A regular capacity washer holds one bed sheet, four pillowcases, two or three shirts, and about six pairs of underwear. (Not that you should be washing all those things together! It’s just to give you a visual.)
You may not realize it, but your washer needs a little TLC sometimes. Make sure to run it empty with a cup or two of white vinegar every so often to keep it clean. (Listerine works too!) Wipe down the inside of the machine, lid and seals regularly with a wet cloth.
If your washer is leaving rust spots on your clothes, the enamel has most likely chipped off somewhere inside. A little sanding and painting with some rustproof paint is a way easier repair than it sounds.
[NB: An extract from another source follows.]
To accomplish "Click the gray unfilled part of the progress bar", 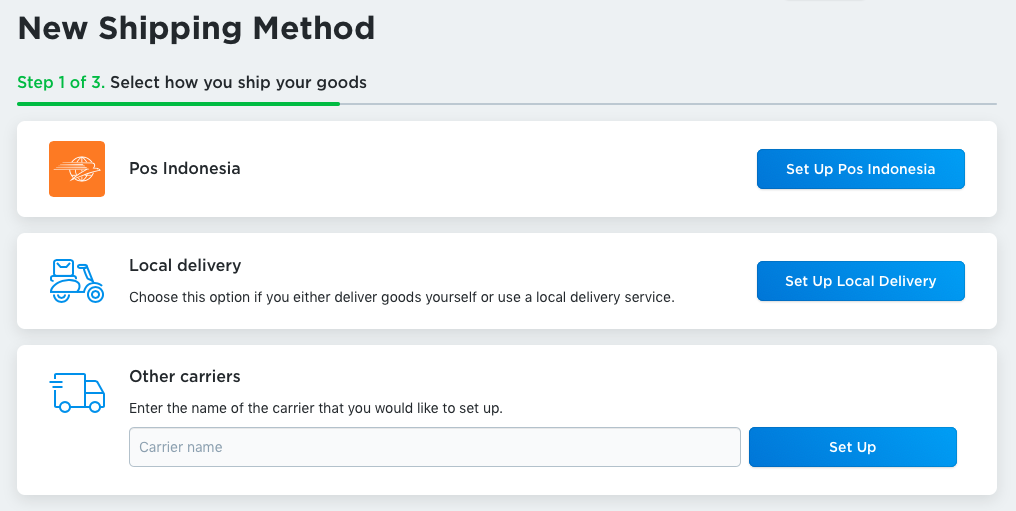I will pos(668,103).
Don’t forget to check the lint trap every time you dry a load — both inside the machine and at the back where the exhaust is. Clogged lint screens impact the efficiency of your dryer and can even start fires!
They not only keep your clothes from bunching up, but they kick out a pretty good portion of wrinkles. The steam action is minimal, but it can’t hurt. (If you are broke or cheap, a plain old tennis ball works well for this purpose too.)
I take everything out of the dryer while it’s just this side of damp. Any longer and things start shrinking rapidly. If you are anything like me, you now have a giant mountain of clean laundry that you can dig through like a rat all week long to find what you need.
Start doing your laundry right, would you?